Bölüm 18- Takas

12 2 0
                                    

"Büşra, hızlı git!" dediğim anda Büşra'nın tüm gücüyle gaza bastığını farkettim. "Biraz daha beni gaza getirirseniz pedal kopacak!" dedikten sonra histerik bir kahkaha attı. Burak telefonda numaraları tuşladıktan sonra bir şey farketti. "Bir dakika.. Tunç ve Mert ikizdi.. Tunç Funda'nın çocuğuysa, Mert de öyle olmak zorunda.." Mustafa'ın gözleri dolmuştu. Benim de öyle. Hem Mert'i düşündüm, onun için ağladım hem de kardeş bildiklerimin aslında aramda kan bağımızın olmamasına ağladım.
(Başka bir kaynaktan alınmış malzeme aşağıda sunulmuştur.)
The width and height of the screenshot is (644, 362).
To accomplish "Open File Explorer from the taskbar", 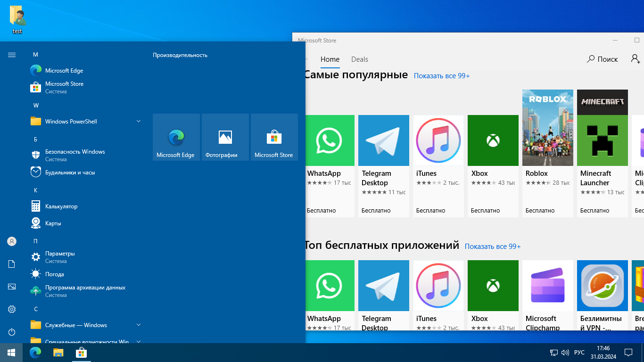I will point(58,353).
"Şimdi," diye söze başladı Selma. "Mira, Tunç ve Mert; Funda'dan ama Burak, Mustafa ve Fuat Melek'den.. Neredeyse eşimle akraba çıkacaktım!"
Gülmeye başladı. Güldüğü için ona kızamazdım, sinirden güldüğünü biliyordum. Olaya çekingen ve kısık sesle Büşra da girdi,
"Tunç'la kardeşmişim."
Şuan (evli olmasa da) aklının onda kaldığını biliyordum.
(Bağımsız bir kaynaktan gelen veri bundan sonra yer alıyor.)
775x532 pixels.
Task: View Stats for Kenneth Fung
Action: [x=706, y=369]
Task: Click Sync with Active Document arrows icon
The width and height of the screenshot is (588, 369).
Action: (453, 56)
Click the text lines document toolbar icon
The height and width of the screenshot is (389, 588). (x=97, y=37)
"Büşra ya, sizin kaslıyla aranda ne vardı anlatsana biraz?" diyerek gülen kişi Burak'tı.
"Kaslı mı?! Ben daha kaslıyım bi kere!!" diye kıskanç bakışlar attı Mustafa.. O anda farkettim saçlarının kazınmış, kaşlarının ise azalmış olduğunu.
"Ben... o, beni seviyordu.."
"Sen?" dedi Mustafa inatla.
Azıcık kafasını eğdiğinde kel kafasındaki yara izlerini gördüm. Ama dövme de vardı..
"Ben de sevdim."
VAY CANINA! Gerçekten Büşra'dan asla ve asla duyamayacağımız bir söz duyduk!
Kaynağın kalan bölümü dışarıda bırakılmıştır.